> **Materials provided**:
──────────

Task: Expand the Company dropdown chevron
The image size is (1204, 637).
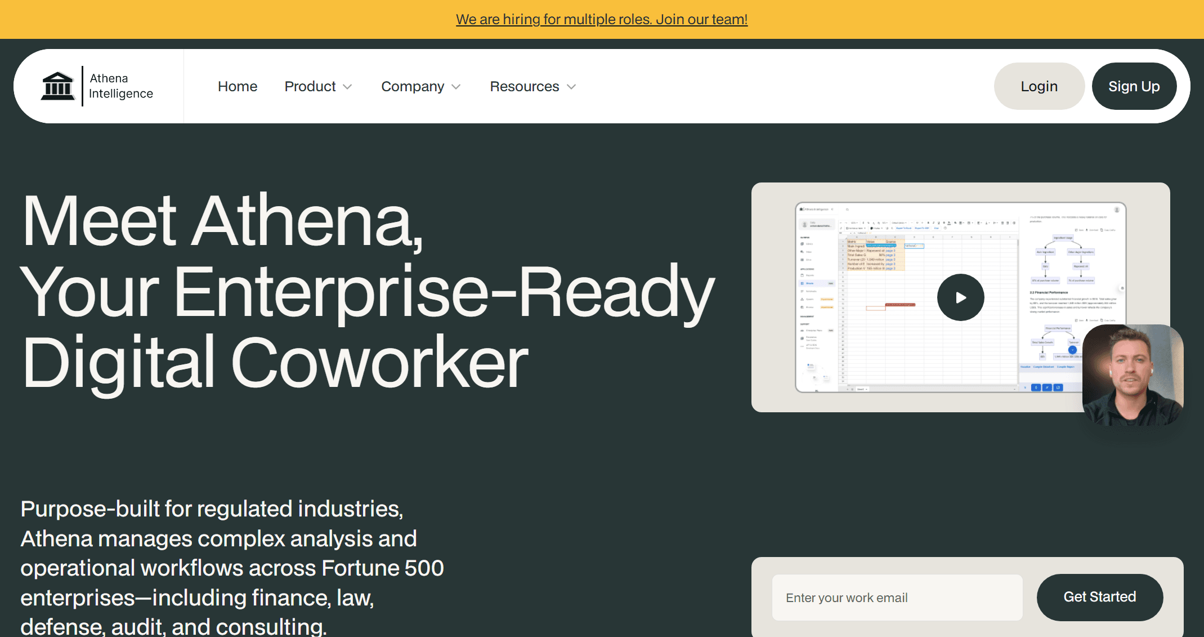Action: pyautogui.click(x=456, y=87)
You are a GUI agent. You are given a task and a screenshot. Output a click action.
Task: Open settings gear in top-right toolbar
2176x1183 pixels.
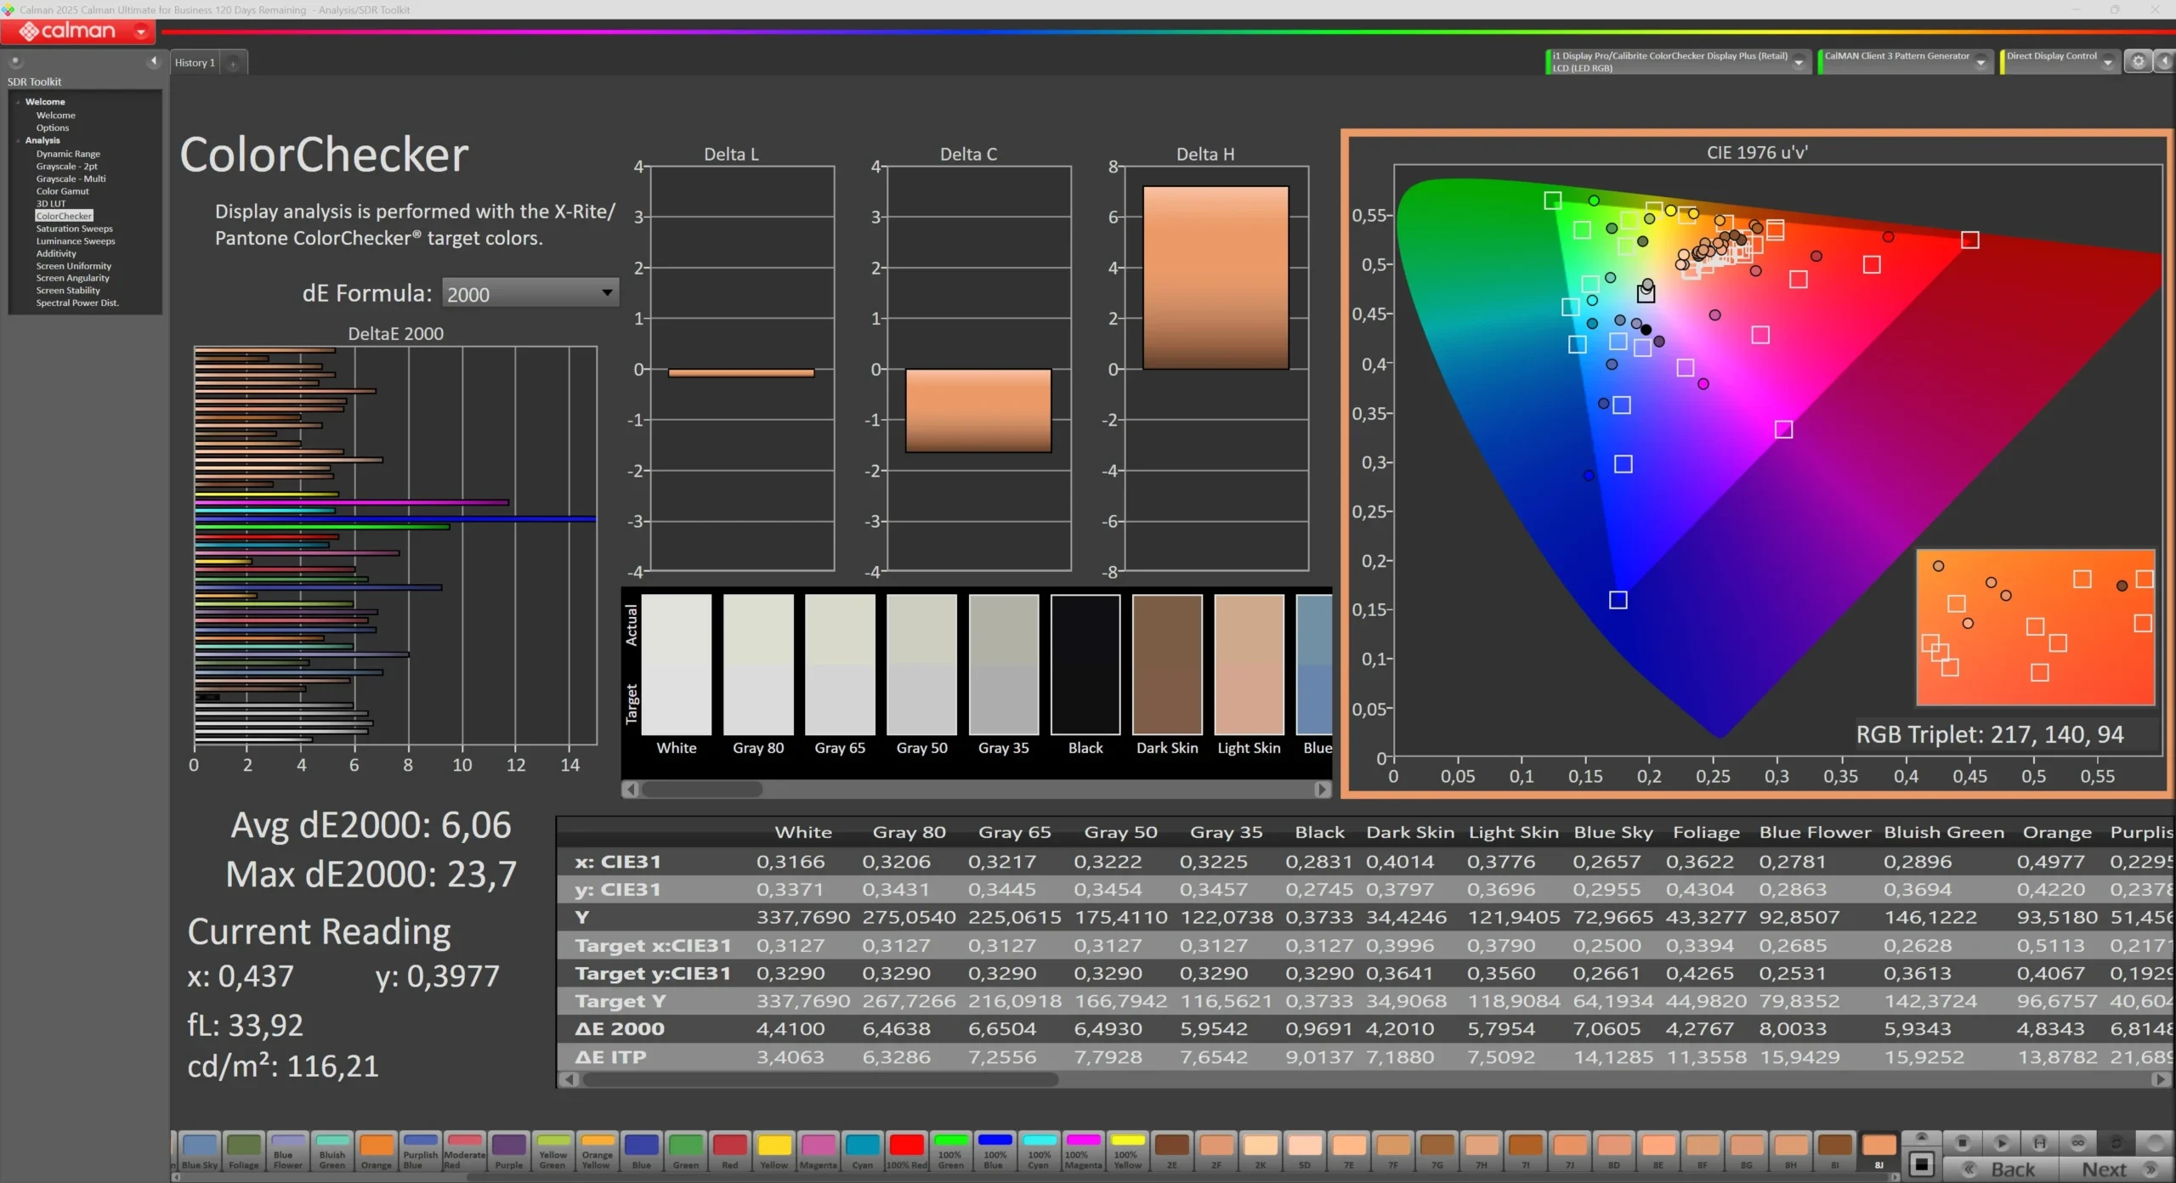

──────────

> **Problem requirements**:
Could the entries above be retyped exactly, with the pictures left out?

> **Output of the task**:
Task: Expand the Company dropdown chevron
The image size is (1204, 637).
Action: pyautogui.click(x=456, y=87)
You are a GUI agent. You are given a task and a screenshot. Output a click action.
Task: Open settings gear in top-right toolbar
2176x1183 pixels.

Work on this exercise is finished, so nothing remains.